Este año de 2018 han tenido lugar en Valencia dos acontecimientos culturales que nos han alegrado la vida a los amantes de lo fantástico: un congreso en la Universitat de València y un nuevo festival que ha comenzado con buen pie, el Golemfest. El arte de la fantasía y del terror, que los fariseos y filisteos odian por igual sin saber de qué se habla ni querer oír sobre ello, ha convocado a muchos jóvenes y menos jóvenes en torno a los monstruos entrañables que todos llevamos dentro y que nos acechan fuera. Mostrado por los creadores y analizado por los expertos, lo imposible, lo surreal, lo espantoso, es una tabla de salvación en este pantano llamado realidad —o capitalismo, desigualdad e injusticia—. Ayuda a comprender, sin necesidad de cifras, lo atroz, y muestra los mecanismos de la angustia para que podamos manejar sus palancas.

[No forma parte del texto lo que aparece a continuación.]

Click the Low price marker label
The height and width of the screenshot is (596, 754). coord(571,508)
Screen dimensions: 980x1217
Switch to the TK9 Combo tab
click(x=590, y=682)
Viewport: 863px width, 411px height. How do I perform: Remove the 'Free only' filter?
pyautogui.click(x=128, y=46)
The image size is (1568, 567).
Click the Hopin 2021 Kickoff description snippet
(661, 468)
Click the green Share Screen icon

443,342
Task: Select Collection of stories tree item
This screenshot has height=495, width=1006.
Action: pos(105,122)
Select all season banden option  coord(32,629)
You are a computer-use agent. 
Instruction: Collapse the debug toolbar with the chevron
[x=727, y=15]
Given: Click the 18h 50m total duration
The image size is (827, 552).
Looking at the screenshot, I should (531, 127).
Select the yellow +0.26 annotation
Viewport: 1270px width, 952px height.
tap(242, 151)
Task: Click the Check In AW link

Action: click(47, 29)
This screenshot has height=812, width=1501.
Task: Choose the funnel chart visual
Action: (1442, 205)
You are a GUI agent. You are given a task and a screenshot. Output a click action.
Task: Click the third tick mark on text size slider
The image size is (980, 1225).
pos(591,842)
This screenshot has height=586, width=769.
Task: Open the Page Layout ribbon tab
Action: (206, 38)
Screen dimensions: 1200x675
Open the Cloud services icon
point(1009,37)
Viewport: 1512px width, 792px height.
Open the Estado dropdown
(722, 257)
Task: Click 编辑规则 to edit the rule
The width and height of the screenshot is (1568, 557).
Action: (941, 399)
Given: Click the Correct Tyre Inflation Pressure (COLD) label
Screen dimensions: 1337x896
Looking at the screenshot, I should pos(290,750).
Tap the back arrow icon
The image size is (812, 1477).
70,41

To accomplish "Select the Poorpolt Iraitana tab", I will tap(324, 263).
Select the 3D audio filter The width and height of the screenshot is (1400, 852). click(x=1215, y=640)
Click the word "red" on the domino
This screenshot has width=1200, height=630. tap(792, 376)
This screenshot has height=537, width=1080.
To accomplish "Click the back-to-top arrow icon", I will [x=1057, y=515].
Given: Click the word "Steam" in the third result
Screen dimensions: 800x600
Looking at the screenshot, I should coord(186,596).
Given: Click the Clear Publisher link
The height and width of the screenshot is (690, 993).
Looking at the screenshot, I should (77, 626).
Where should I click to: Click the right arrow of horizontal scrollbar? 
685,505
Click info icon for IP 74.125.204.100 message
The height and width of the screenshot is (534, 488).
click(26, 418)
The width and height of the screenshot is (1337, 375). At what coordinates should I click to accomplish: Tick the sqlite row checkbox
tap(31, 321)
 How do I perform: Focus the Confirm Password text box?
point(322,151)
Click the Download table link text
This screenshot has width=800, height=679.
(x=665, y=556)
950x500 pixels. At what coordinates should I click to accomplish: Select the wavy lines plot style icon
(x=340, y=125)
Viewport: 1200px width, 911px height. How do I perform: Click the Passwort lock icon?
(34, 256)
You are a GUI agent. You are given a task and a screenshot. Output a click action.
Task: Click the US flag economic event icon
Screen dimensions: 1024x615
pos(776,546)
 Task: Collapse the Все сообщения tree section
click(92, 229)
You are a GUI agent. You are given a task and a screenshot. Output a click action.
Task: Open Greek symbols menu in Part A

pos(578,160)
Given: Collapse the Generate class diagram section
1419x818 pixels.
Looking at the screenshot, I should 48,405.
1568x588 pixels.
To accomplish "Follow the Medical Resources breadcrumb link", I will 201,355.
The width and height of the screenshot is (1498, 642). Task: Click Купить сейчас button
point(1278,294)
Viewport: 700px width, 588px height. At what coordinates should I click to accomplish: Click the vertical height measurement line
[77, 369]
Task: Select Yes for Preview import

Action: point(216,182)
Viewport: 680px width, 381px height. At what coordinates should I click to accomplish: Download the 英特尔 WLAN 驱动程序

Sin querer caer en el cultismo friki de los locos por Lovecraft, unos cuantos ciudadanos y ciudadanas de este país, donde se cultiva más el thriller en despachos y burbujas, reivindicamos la dignidad del género que amamos, el más inofensivo y completo que existe. Antes era también el más educativo, pero a fuerza de estupidez y malcrianza de los adolescentes de última generación, y a causa de la impotencia de sus educadores, amenaza con convertirse en una más de las barracas de atracciones de este parque temático al que llamamos entorno cotidiano. En cuanto te descuidas, se integra sin transgresión en el guiñol que nos arrastra al desastre. No me refiero a los usuarios de los videojuegos, ellos verán, sino a los adolescentes que, portadores de gigantescos botes de palomitas y de letales refrescos de cola, acuden a los cines a reventar películas de miedo con sus risotadas y ululaciones.
algunos deseamos más fantasía terrorífica y menos realidad petarda, más educación en lo imaginario cultural y menos política fullera
Antes, eso era un culto liberador, cuando se armaban grescas estupendas en las sesiones de The Rocky Horror Picture Show, con lanzamiento de bolsas de harina y confeti y se producían auténticos desmelenes y vahídos. A estos de ahora les dices: «¡Silencio, mentecatos!», y te gritan: «¿Qué es un mentecato?». No es que esto importe, pero prefiero ver Annabelle en silencio, por mala que sea y por mucho que me irrite, que con la banda sonora en la sala, inducida globalmente por el gamberrismo de las redes e interpretada in situ por los niñatos. En realidad, estas tonterías no me afectan lo más mínimo. Lo que me preocupa es que haya medios y gente triste y casposa que reproche a las instituciones gastar unos pocos euros en alegrarnos la vida a los aficionados a la fantaciencia con algún que otro espectro inofensivo, habiendo tanto forajido suelto.
Para este año que empieza, algunos deseamos más fantasía terrorífica y menos realidad petarda, más educación en lo imaginario cultural y menos política fullera, menos religión depredadora y más fantasmas mitológicos. La palabra Drácula no muerde; el neoliberalismo global, sí. El monstruo de Frankenstein no produce basura ni contamina, aunque algunos partidos liberales «renovadores» lo usen para ligar metáforas políticas putrefactas. Los zombis no deben asustarnos, ya que los tenemos en mayoría entre nosotros y parece que, por el momento, podemos convivir con ellos. Del espacio no se esperan naves inteligentes y colonizadoras, sino mayores agujeros en la capa de ozono. Y las ánimas de las muertas, japonesas o no, han sido superadas por los silenciosos cadáveres de las mujeres asesinadas.